Containers and Workflows in Bioinformatics

Lustre-based project-specific directories, scratch and projappl, can store large amounts of data and are accessible to all compute nodes of Puhti. However, these directories are not good for managing a large number of files. If you need to work with a huge number of smaller files, you should consider using the NVMe based local temporary scratch directories, either through normal or interactive batch jobs. Read more about the advantages of using local scratch drive on CSC docs pages

Convert the following normal batch job script into the one that uses local scratch (NVMe) drive for faster image conversion

Below is a normal batch job that pulls docker image from DockerHub and converts into a singularity one that is compatible with working in HPC environments such as CSC Puhti and Mahti supercomputers. During the conversion process, several layers are retrieved, cached and then converted into a singularity file (.sif format)

#!/bin/bash
#SBATCH --time=01:00:00
#SBATCH --partition=small
#SBATCH --account=project_xxx

export SINGULARITY_TMPDIR=/scratch/project_xxx/$USER
export SINGULARITY_CACHEDIR=/scratch/project_xxx/$USER
singularity pull --name trinity.simg  docker://trinityrnaseq/trinityrnaseq

Copy above script to a file (e.g.,batch_job.sh) and modify it.
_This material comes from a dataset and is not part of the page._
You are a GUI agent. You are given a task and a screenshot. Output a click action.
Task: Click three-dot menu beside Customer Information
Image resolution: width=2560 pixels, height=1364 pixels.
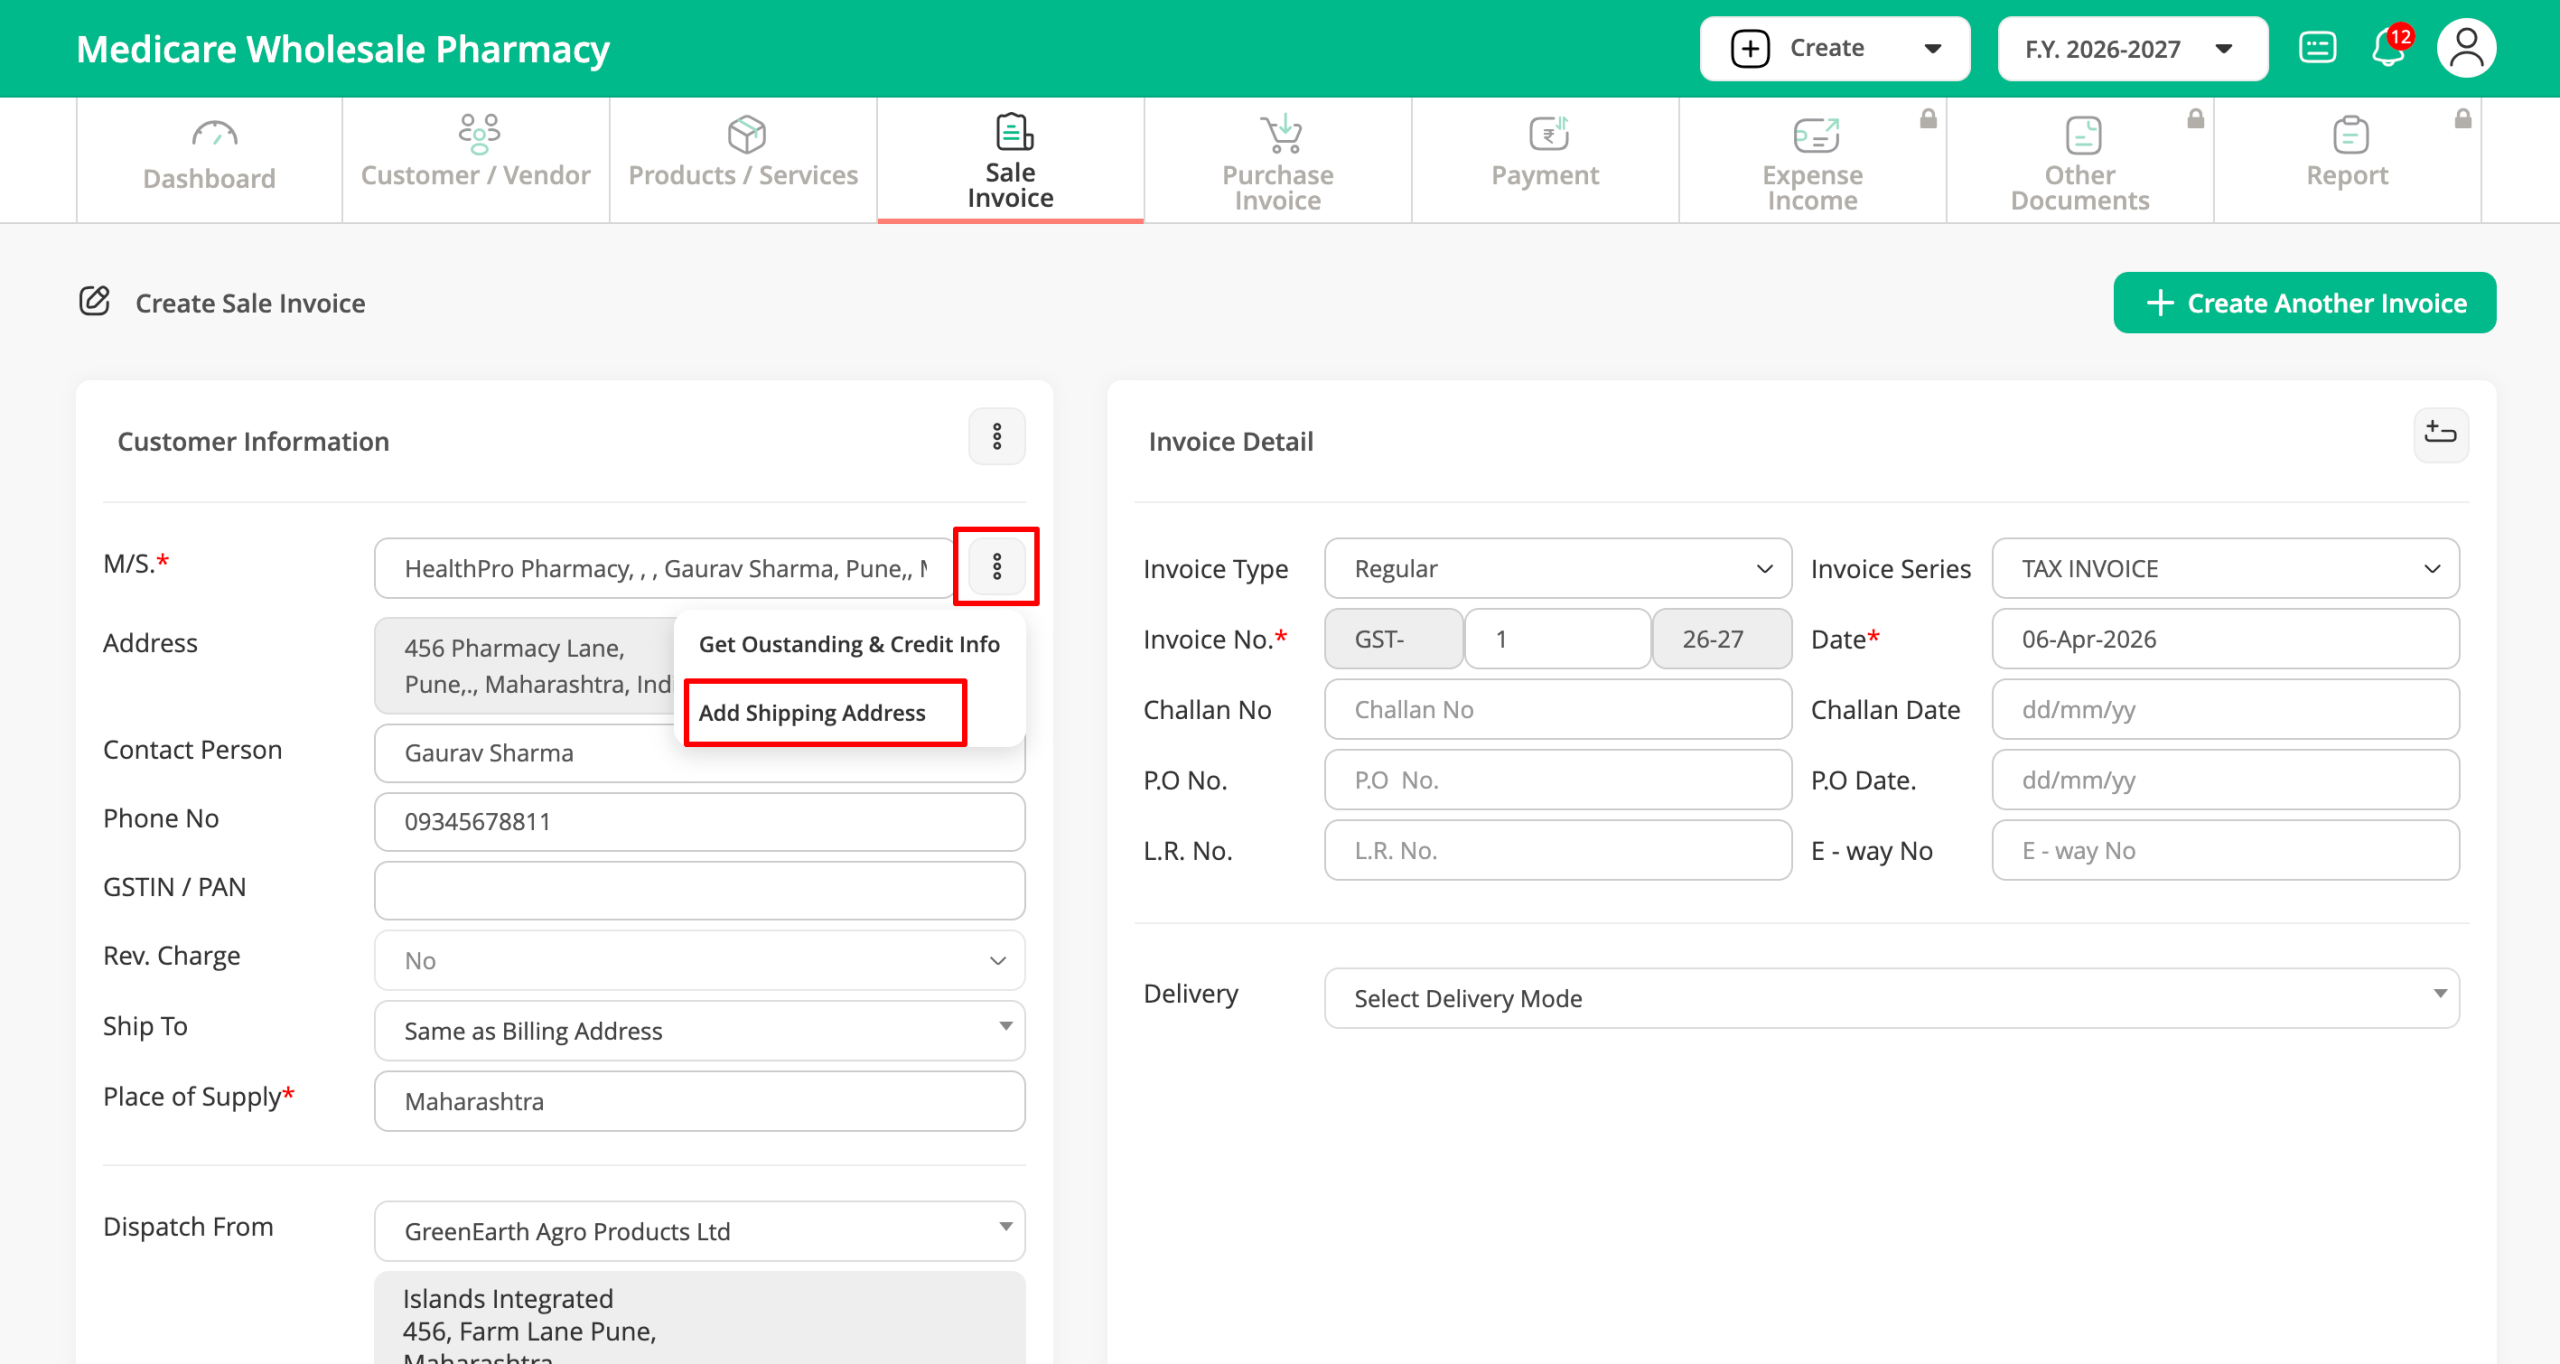(x=996, y=436)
You can then submit the script file to compute nodes using the following command:

sbatch batch_job.sh

Hints

Click me for solution
	
#!/bin/bash
#SBATCH --time=01:00:00
#SBATCH --partition=small
#SBATCH --account=project_xxx
#SBATCH  --gres=nvme:100

export SINGULARITY_TMPDIR=$LOCAL_SCRATCH
export SINGULARITY_CACHEDIR=$LOCAL_SCRATCH
unset XDG_RUNTIME_DIR

cd $LOCAL_SCRATCH
#pwd
#df -lh
singularity pull --name trinity.simg docker://trinityrnaseq/trinityrnaseq
mv trinity.simg /scratch/project_xxx/$USER/